_INSTRUCTIONS TO FOLLOW_
Down to the last line, repeat the records exactly.

Start of DATA FOR PROCESSING

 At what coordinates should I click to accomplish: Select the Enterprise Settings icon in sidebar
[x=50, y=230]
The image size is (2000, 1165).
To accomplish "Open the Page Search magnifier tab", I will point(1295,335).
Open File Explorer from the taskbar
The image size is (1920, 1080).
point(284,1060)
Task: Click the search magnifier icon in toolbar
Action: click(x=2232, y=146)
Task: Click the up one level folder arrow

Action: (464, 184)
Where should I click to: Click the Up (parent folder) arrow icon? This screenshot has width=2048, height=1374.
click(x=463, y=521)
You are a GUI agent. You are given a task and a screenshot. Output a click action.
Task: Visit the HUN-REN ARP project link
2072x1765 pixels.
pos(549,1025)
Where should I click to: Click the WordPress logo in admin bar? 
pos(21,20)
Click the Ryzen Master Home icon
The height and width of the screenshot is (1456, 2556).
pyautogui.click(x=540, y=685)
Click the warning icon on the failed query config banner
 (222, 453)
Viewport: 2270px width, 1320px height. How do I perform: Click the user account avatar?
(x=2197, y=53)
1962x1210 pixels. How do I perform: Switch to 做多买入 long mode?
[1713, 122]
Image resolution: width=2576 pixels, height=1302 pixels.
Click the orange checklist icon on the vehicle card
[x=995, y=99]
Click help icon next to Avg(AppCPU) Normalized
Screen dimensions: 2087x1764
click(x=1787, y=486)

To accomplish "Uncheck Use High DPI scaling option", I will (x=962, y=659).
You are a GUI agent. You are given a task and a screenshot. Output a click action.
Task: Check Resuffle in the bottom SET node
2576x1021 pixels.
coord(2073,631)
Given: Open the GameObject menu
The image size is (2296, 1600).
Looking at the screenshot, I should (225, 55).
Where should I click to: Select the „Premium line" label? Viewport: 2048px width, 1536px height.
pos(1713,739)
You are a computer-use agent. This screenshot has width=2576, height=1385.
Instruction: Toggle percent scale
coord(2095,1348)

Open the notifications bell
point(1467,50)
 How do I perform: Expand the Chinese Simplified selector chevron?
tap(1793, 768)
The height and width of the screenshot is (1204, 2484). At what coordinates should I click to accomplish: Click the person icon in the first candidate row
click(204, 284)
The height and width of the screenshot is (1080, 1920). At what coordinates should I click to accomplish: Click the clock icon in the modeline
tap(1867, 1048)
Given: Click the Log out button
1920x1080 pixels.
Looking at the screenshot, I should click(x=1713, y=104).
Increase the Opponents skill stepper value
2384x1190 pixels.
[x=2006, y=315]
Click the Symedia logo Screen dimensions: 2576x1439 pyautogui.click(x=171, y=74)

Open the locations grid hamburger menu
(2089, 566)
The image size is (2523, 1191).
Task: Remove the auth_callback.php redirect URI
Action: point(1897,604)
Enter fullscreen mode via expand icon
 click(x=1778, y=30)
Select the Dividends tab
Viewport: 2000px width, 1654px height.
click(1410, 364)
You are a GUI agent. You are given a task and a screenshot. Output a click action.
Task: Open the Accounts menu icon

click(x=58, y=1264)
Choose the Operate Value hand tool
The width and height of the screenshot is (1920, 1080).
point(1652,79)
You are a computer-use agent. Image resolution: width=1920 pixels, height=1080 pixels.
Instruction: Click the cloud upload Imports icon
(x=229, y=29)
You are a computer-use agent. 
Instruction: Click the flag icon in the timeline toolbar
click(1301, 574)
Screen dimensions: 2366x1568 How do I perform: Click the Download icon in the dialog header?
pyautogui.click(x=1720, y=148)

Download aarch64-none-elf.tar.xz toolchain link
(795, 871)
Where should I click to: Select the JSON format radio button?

End of DATA FOR PROCESSING

_SOLUTION TO THE EXERCISE_
 At what coordinates should I click to accomplish: Select the Enterprise Settings icon in sidebar
[x=50, y=230]
The image size is (2000, 1165).
To accomplish "Open the Page Search magnifier tab", I will point(1295,335).
Open File Explorer from the taskbar
The image size is (1920, 1080).
point(284,1060)
Task: Click the search magnifier icon in toolbar
Action: click(x=2232, y=146)
Task: Click the up one level folder arrow

Action: (464, 184)
Where should I click to: Click the Up (parent folder) arrow icon? This screenshot has width=2048, height=1374.
click(x=463, y=521)
You are a GUI agent. You are given a task and a screenshot. Output a click action.
Task: Visit the HUN-REN ARP project link
2072x1765 pixels.
pos(549,1025)
Where should I click to: Click the WordPress logo in admin bar? 
pos(21,20)
Click the Ryzen Master Home icon
The height and width of the screenshot is (1456, 2556).
pyautogui.click(x=540, y=685)
Click the warning icon on the failed query config banner
 (222, 453)
Viewport: 2270px width, 1320px height. How do I perform: Click the user account avatar?
(x=2197, y=53)
1962x1210 pixels. How do I perform: Switch to 做多买入 long mode?
[1713, 122]
Image resolution: width=2576 pixels, height=1302 pixels.
Click the orange checklist icon on the vehicle card
[x=995, y=99]
Click help icon next to Avg(AppCPU) Normalized
Screen dimensions: 2087x1764
click(x=1787, y=486)

To accomplish "Uncheck Use High DPI scaling option", I will (x=962, y=659).
You are a GUI agent. You are given a task and a screenshot. Output a click action.
Task: Check Resuffle in the bottom SET node
2576x1021 pixels.
coord(2073,631)
Given: Open the GameObject menu
The image size is (2296, 1600).
Looking at the screenshot, I should (225, 55).
Where should I click to: Select the „Premium line" label? Viewport: 2048px width, 1536px height.
pos(1713,739)
You are a computer-use agent. This screenshot has width=2576, height=1385.
Instruction: Toggle percent scale
coord(2095,1348)

Open the notifications bell
point(1467,50)
 How do I perform: Expand the Chinese Simplified selector chevron?
tap(1793, 768)
The height and width of the screenshot is (1204, 2484). At what coordinates should I click to accomplish: Click the person icon in the first candidate row
click(204, 284)
The height and width of the screenshot is (1080, 1920). At what coordinates should I click to accomplish: Click the clock icon in the modeline
tap(1867, 1048)
Given: Click the Log out button
1920x1080 pixels.
Looking at the screenshot, I should click(x=1713, y=104).
Increase the Opponents skill stepper value
2384x1190 pixels.
[x=2006, y=315]
Click the Symedia logo Screen dimensions: 2576x1439 pyautogui.click(x=171, y=74)

Open the locations grid hamburger menu
(2089, 566)
The image size is (2523, 1191).
Task: Remove the auth_callback.php redirect URI
Action: point(1897,604)
Enter fullscreen mode via expand icon
 click(x=1778, y=30)
Select the Dividends tab
Viewport: 2000px width, 1654px height.
click(1410, 364)
You are a GUI agent. You are given a task and a screenshot. Output a click action.
Task: Open the Accounts menu icon

click(x=58, y=1264)
Choose the Operate Value hand tool
The width and height of the screenshot is (1920, 1080).
point(1652,79)
You are a computer-use agent. Image resolution: width=1920 pixels, height=1080 pixels.
Instruction: Click the cloud upload Imports icon
(x=229, y=29)
You are a computer-use agent. 
Instruction: Click the flag icon in the timeline toolbar
click(1301, 574)
Screen dimensions: 2366x1568 How do I perform: Click the Download icon in the dialog header?
pyautogui.click(x=1720, y=148)

Download aarch64-none-elf.tar.xz toolchain link
(795, 871)
Where should I click to: Select the JSON format radio button?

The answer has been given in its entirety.